__REQUIRED TASK A__. Quote the records word for word, beginning with the line that contains "Where should I click to: Open the Counters" and continuing through the line that contains "coord(707,607)".

__READING PASSAGE__.
Spicy Gochujang Marinade

  • 2 Tablespoons of Gochugaru
  • 1 Tablespoon of Gochujang
  • 2 Tablespoons of Soy Sauce
  • 1/2 Tablespoon of Sugar
  • 1 Tablespoon of Honey
  • 1 Tablespoon of Maesil (optional)
  • 1 Tablespoon of Minced Garlic
  • 1 Tablespoon of Sesame Oil
  • 1 Tablespoon of Sesame Seeds
  • Few Shakes of Black Pepper

Garnish (Optional)

  • Few Shakes of Perilla Seeds Powder (optional)


Prep Soondae

  • Bring a pot of water up to boil. Don't take the Soondae out the plastic package. Add it directly into the boiling water. Boil for 5 minutes. Then turn off the heat. Give it another 5 minutes to simply sit in the water and steam. 
  • Carefully take the Soondae out of the package. Let it cool down. Then use a knife and cut into small bite-sized pieces. Sample one - it's ok to eat by itself and a dab of salt. 

Prep Veggies & Make Sauce

  • Julienne your onion and carrot into thin slices. Then roughly dice the piece of cabbage. Roll-up the perilla leaves, tear off its stems and julienne into thin pieces. 
  • Next, take out a mixing bowl and thoroughly mix: Gochugaru (2T), Gochujang (1T), Soy Sauce (2T), Sugar (1/2T), Honey (1T), Maesil (1T), Minced Garlic (1T), Sesame Oil (1T), Sesame Seeds (1T), Black Pepper (few shakes).

__REQUIRED TASK B__. Print the part of the marinade recipe that begins with "Garnish (Optional)" and runs through "water and steam.", word for word.

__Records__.
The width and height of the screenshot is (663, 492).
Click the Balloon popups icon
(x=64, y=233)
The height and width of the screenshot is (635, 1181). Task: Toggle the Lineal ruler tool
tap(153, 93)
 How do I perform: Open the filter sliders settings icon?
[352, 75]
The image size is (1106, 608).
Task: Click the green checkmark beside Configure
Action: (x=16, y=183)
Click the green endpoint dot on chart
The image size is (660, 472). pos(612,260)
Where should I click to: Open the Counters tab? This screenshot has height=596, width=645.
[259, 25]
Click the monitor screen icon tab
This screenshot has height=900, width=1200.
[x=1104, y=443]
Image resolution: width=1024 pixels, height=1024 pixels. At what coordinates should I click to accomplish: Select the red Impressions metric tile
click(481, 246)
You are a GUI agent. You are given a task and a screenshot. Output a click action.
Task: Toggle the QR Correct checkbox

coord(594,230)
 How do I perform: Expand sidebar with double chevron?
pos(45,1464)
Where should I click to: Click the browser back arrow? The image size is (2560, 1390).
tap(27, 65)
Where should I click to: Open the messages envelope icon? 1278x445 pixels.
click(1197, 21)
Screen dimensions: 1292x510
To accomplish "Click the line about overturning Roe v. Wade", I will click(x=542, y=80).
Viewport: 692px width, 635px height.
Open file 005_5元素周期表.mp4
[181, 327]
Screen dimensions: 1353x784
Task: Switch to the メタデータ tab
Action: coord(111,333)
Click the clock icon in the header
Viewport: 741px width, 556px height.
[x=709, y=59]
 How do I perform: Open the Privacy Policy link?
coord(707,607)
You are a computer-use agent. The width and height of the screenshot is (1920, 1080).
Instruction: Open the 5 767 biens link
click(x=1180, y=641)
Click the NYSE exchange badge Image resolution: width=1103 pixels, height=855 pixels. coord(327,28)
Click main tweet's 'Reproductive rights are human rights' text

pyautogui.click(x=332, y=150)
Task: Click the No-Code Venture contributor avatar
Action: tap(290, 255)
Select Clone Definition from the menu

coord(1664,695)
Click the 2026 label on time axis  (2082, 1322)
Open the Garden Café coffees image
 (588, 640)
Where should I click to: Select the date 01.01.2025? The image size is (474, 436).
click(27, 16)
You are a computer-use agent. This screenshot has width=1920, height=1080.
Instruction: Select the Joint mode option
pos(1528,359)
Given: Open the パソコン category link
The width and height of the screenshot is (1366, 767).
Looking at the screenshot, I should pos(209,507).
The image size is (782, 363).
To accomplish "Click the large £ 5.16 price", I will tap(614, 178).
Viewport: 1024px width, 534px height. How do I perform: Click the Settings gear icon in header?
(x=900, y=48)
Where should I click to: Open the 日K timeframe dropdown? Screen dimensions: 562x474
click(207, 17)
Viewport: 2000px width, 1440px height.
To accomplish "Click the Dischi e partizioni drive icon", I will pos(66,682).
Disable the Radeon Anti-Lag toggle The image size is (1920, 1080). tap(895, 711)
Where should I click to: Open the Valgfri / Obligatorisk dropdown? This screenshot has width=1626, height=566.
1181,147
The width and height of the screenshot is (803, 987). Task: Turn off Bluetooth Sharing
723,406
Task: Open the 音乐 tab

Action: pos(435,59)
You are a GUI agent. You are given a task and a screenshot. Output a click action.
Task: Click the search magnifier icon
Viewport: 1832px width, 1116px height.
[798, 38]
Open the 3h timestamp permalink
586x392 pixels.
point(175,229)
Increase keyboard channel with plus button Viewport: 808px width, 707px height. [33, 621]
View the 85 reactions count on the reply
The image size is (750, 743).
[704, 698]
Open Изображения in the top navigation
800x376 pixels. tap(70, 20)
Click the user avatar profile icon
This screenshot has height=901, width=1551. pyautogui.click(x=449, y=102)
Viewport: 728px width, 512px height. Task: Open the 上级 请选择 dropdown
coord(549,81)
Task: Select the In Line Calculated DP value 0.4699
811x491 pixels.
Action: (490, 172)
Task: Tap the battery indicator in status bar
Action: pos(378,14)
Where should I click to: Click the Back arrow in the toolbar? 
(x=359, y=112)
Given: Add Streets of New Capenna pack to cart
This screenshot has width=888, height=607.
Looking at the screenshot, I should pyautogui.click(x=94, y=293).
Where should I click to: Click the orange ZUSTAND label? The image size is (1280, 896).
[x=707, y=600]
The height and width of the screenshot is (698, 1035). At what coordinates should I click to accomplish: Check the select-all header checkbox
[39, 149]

__REPLY A__.
Where should I click to: Open the Counters tab? This screenshot has height=596, width=645.
[259, 25]
Click the monitor screen icon tab
This screenshot has height=900, width=1200.
[x=1104, y=443]
Image resolution: width=1024 pixels, height=1024 pixels. At what coordinates should I click to accomplish: Select the red Impressions metric tile
click(481, 246)
You are a GUI agent. You are given a task and a screenshot. Output a click action.
Task: Toggle the QR Correct checkbox

coord(594,230)
 How do I perform: Expand sidebar with double chevron?
pos(45,1464)
Where should I click to: Click the browser back arrow? The image size is (2560, 1390).
tap(27, 65)
Where should I click to: Open the messages envelope icon? 1278x445 pixels.
click(1197, 21)
Screen dimensions: 1292x510
To accomplish "Click the line about overturning Roe v. Wade", I will click(x=542, y=80).
Viewport: 692px width, 635px height.
Open file 005_5元素周期表.mp4
[181, 327]
Screen dimensions: 1353x784
Task: Switch to the メタデータ tab
Action: coord(111,333)
Click the clock icon in the header
Viewport: 741px width, 556px height.
[x=709, y=59]
 How do I perform: Open the Privacy Policy link?
coord(707,607)

__REPLY B__.
Garnish (Optional)

  • Few Shakes of Perilla Seeds Powder (optional)


Prep Soondae

  • Bring a pot of water up to boil. Don't take the Soondae out the plastic package. Add it directly into the boiling water. Boil for 5 minutes. Then turn off the heat. Give it another 5 minutes to simply sit in the water and steam.